So then we waited. And waited. And waited. We waited for hours, looking down the mountain side hoping to see a tow truck coming towards us from either direction. Nothing. We didn’t even know if anyone was on their way. Gus was able to get the Jeep started again, and wanted so badly so go back and look for his wallet at the last place we stopped, but I didn’t trust getting back in that Jeep, and neither of us wanted to miss the tow truck if it did come. He was frustrated and upset with himself that he lost everything inside of it, then I realized it was my turn to step up and help keep him calm and comfortable. It was that moment that made me realize this was an experience that would absolutely shape us as a couple and as a family. When I needed help, he was there for me. He consoled me the way he knew I needed consoling. And when he needed help, I knew I had to set aside my fears and anxiety and be there for him in the way he needed me. We took turns like this throughout the next few days, shifting roles when necessary.

After three and a half hours of waiting, we decided to put up a sign asking for help, because it was clear that people driving passed us were ignoring us.


Within 20 minutes, a pick up truck pulled over. His name was Douglas, and he’s the beginning to this story of generosity that we will tell for the rest of our lives.

Douglas was a volunteer for the fire department. He told us he had driven passed us going the other direction hours ago, and when he saw us still stranded on his way back, he knew he had to pull over. He contacted someone on his walkie talkie asking if any of the local tow companies were on their way to us. They weren’t. No one in the area even heard of us. He immediately contacted the closest Tow truck company and waited with us until it was confirmed they could get us.

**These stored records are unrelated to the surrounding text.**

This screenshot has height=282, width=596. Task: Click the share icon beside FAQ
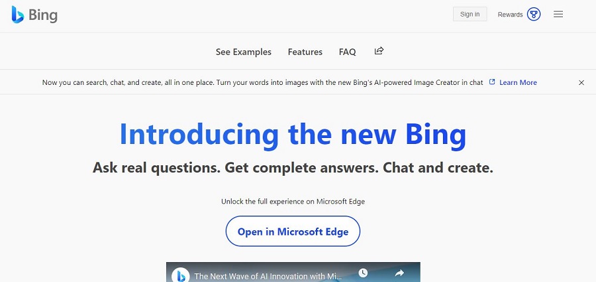point(379,50)
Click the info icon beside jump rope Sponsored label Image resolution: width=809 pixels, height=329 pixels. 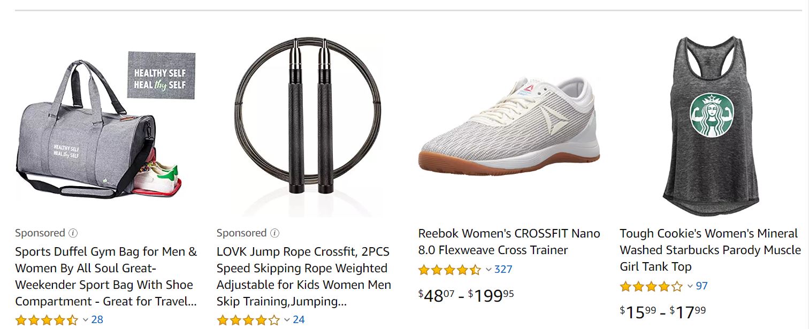pyautogui.click(x=274, y=233)
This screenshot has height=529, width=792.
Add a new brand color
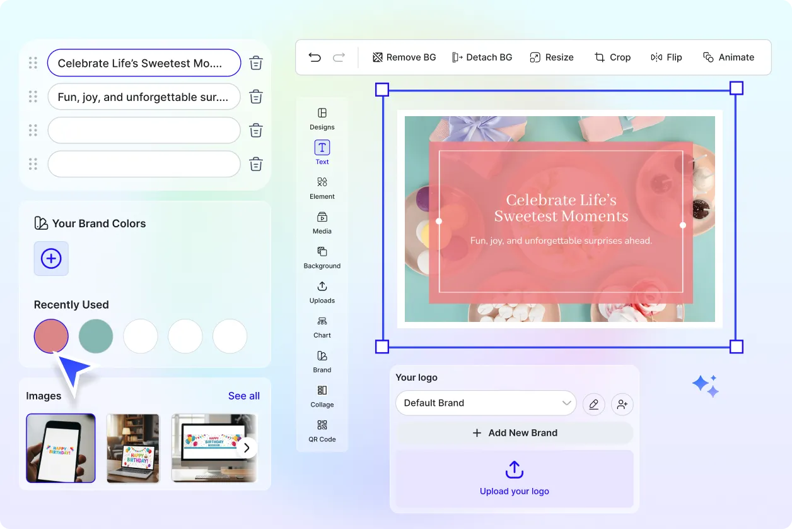pyautogui.click(x=51, y=258)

They picked us up within 45 minutes. Their names were George and Cammy. They brought us to a little town called Gardnerville, Nevada, directly to a mechanic they highly recommended. When we got there, they had just closed, but they told us we could camp in their parking lot for the night and they would get to our car first thing in the morning. We want to thank our  friend Seraphine for helping us with the cost of the towing of our trailer, as it wasn’t covered with our insurance.

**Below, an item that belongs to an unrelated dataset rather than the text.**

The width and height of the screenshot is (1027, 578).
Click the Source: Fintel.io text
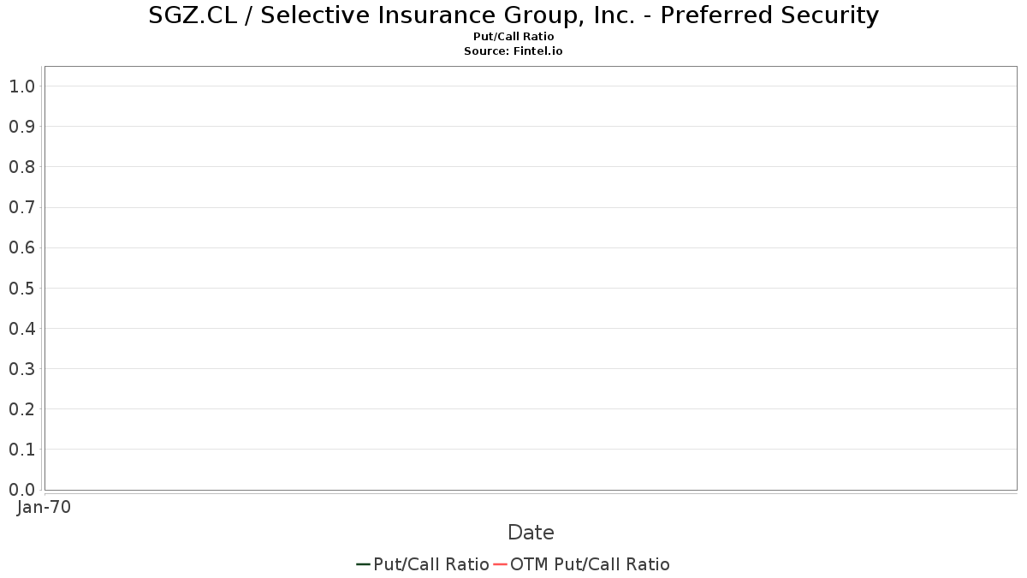[514, 51]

At the time, we had no idea this parking lot would be our home for the next 3 days.

So we set up camp and immediately started planning out all kinds of just-in-case scenarios. We ate for the first time in like, 12 hours? Once we were able to relax and ease our minds, everything that happened started to hit Gus for the first time. So we got ready for bed, and as soon I closed my eyes all I could do was relive that moment we lost our brakes. I had a hard time falling asleep that night. I kept jolting awake in night terrors, sobbing and feeling like I was still in that car heading towards that cliff. I kept having dreams that the e-brake didn’t work. Gus was there to comfort me even while he was half asleep. I don’t think I could have gotten through that night without him.


We woke up the next morning (Tuesday, 3 days away from our wedding, and a 15 hour drive away from our wedding location) met with all the people involved with helping our Jeep: Jessica, James, Dennel, and John. These guys took good care of us and did all that they could for us. They told us they’d have the car ready to go within 6 hours. It turned out our radiator was busted, and the temperature gauge broke with it, and many other things. (This is why when we lost power to our engine  and brakes, our temperature gauge was reading stable.)

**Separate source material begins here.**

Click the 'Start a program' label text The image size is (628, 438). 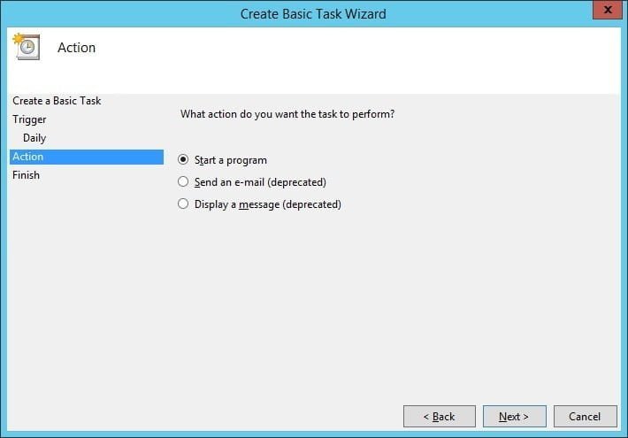pos(231,160)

We hung around all day, went to the park, tried to kill our time. Talked with our families. Finally, the mechanic told us the car was ready. We packed everything up, got in the car and started it, but something just felt off to me. I didn’t have a good feeling about it. I was worried the same thing would happen again. I expressed my concern to Gus, and shortly after, the Check Engine light came on. We brought it back to one of the guys working there and he told us it was a spark plug misfiring, but that we should be fine. We parked the car again and idled it while we discussed what we want to do. Within minutes, everything shut off again, the same way it did before. We told the mechanic, they brought it in to look at again. Then they told us it was the spark plugs, and that they’d repair them for us. But then 15 minutes later, they came out to tell us it’s more than they expected, and they would have to take apart the entire engine in order to figure out what the issue was. They told us it could take up to a week and cost us more than what we paid for the car itself. That sucked to hear. We told them we needed to think about all of this and figure out what we were doing to do.

We spent the rest of the night doing so much research. We looked up trading cars in, every rental car company in existence, U-Haul, Penske, airfare, we even looked into buying a new car and trading the Jeep in. Our families were doing all that they could from afar, searching options for us. My brother even offered to drive my station wagon up to us and drive the jeep back, but I didn’t feel good about him driving that car in its condition. We exhausted every single option, but there were no trucks available for rent in our area, buying a new car was just too big of a decision to make on such short notice, and flying wasn’t a feasible option for us since we had both of our pets, all of our most prized belongings, and absolutely no luggage.

We looked at each other, each of us feeling completely depleted from trying our best to stay positive for the past two days, and collapsed on the bed together in tears. This trip was the one thing we were looking forward to all year. We spent every extra penny we had, every moment of free time, working on this trailer so that it could be a part of our wedding, a part of this journey. We sold many of our items to make money for this trip, for our wedding, for our trailer. We completely changed our lifestyles to be able to make this happen, putting a halt on frivolous spending. If it wasn’t going towards bills, food, or this trip, we weren’t buying it. The feeling of being stranded while literally being stranded took its toll on us. We felt helpless.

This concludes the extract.